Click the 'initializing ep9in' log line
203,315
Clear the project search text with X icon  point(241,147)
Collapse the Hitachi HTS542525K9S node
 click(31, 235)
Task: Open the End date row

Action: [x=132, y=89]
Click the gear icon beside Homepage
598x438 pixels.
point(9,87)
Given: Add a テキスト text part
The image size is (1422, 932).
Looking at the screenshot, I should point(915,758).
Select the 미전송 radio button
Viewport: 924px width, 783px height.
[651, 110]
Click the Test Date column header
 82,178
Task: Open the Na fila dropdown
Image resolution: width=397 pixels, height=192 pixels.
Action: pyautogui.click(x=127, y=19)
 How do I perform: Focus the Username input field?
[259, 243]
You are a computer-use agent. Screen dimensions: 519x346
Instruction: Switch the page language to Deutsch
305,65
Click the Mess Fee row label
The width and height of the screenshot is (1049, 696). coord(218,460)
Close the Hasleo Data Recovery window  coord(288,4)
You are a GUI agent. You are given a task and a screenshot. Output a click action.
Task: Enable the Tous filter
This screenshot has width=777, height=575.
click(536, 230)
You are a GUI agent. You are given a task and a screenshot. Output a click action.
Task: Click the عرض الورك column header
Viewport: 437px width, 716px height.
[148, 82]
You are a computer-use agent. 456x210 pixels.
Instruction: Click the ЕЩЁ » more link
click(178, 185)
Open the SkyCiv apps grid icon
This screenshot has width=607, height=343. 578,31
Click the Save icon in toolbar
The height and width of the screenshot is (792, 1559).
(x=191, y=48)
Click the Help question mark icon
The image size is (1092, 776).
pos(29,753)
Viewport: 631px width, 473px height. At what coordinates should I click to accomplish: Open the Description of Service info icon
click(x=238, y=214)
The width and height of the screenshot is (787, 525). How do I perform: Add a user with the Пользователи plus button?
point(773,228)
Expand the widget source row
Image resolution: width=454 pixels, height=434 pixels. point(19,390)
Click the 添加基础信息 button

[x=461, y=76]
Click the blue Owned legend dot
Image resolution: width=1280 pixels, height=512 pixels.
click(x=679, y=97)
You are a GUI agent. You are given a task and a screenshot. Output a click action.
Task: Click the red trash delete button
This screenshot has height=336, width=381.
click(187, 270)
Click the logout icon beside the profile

*Assigned task:*
An exact repeat of the lines from the one containing "Image resolution: width=1280" through the final line above, both included, is the whole answer.

*Result:*
Image resolution: width=1280 pixels, height=512 pixels.
click(x=679, y=97)
You are a GUI agent. You are given a task and a screenshot. Output a click action.
Task: Click the red trash delete button
This screenshot has height=336, width=381.
click(187, 270)
Click the logout icon beside the profile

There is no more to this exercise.